++++ Passage shown ++++

Orange and Almond Panettone

Treat your taste buds to a gluten free twist on this beloved Italian classic.

Credited to: Coeliac UK

Kcal: 613.8

Serves 2
20 mins prep
45 mins cooking time

Ingredients

Fruit 

  • 50g mixed peel  
  • 100g sultanas 
  • 100g almonds, roughly chopped 
  • 2 oranges, zested 
  • 60ml rum 
  • 60ml water 

Dough  

  • 200g butter 
  • 100g sugar 
  • 3 small eggs, plus 1 for egg wash 
  • 76ml warm milk 
  • 400g Gluten Free Bread Flour*
  • 12g granulated yeast 
  • 1 tsp salt  
  • 2 tsp xanthan gum  
  • 1 egg for egg wash

Notes: * Check Coeliac UK's Food and Drink Information for suitable products

Method

  1. Pre-heat oven to 180C, 350F, gas mark 4. 
  2. Grease and line with baking parchment 1 x 12cm cake tins.  
  3. In a small pan, add mixed peel, sultanas, and ¾ of the almonds. Cover with rum and water and bring to the boil. Remove from the heat and leave to cool.   
  4. In a food mixer, place butter and sugar together and whip until light and fluffy. Gradually add in 3 eggs. 
  5. Add the warm milk, gluten free bread flour, yeast, salt, and xanthan gum, and mix together to ensure all the ingredients are combined with a dough hook or paddle attachment. 
  6. Mix until all the ingredients are combined and it looks like a smooth dough. Add the fruit and almonds and fold through. Divide between the two tins. 
  7. Cover with a damp cloth and allow the dough to rise (it will double in size) at room temperature for 1-2 hours. 
  8. Just before putting it in the oven, use a pastry brush to gently paint the top with egg wash and sprinkle with remaining almonds. 
  9. Bake in the oven for about 30 minutes. The loaf is done once it is caramel brown and firm to the touch.  
  10. Remove from the tin and allow it to cool on a rack before slicing and eating. 

 

Nutritional information per serving

Kcal
613.8
Fat
29.9g
Carbs
67.2g
Protein
16g
Fibre
3.9g

Hints and tips:

This traditional Italian Christmas bread is suited for dessert, afternoon tea or breakfast. Enjoy!

++++

(Task item):
In the panettone recipe, how long should the dough be left to rise, and at what temperature?

++++ Data excerpt ++++

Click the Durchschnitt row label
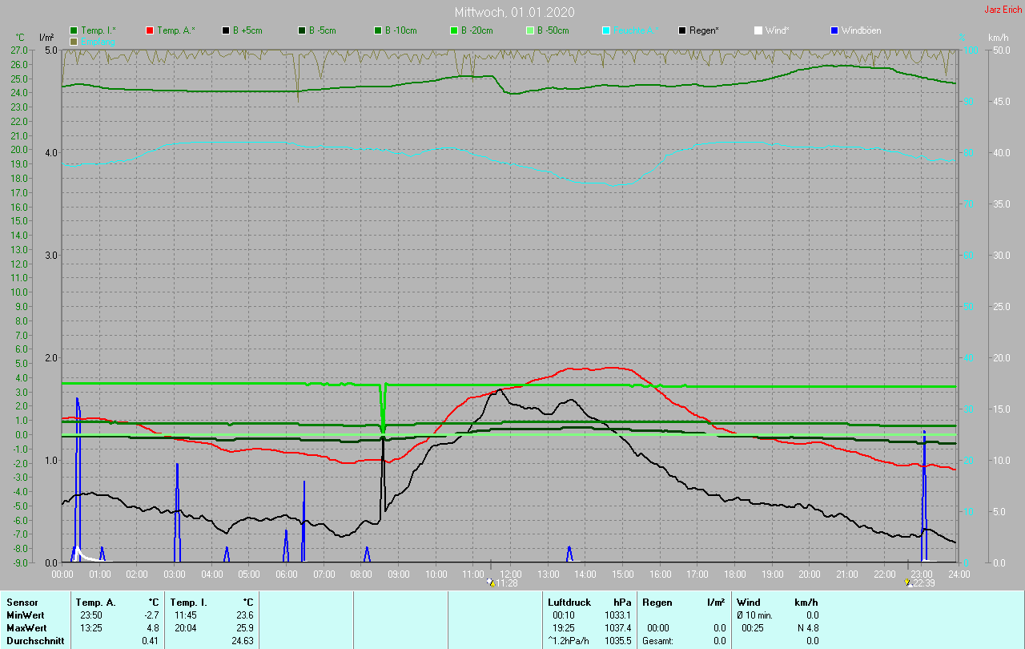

++++

(Your solution):
For 1-2 hours at room temperature.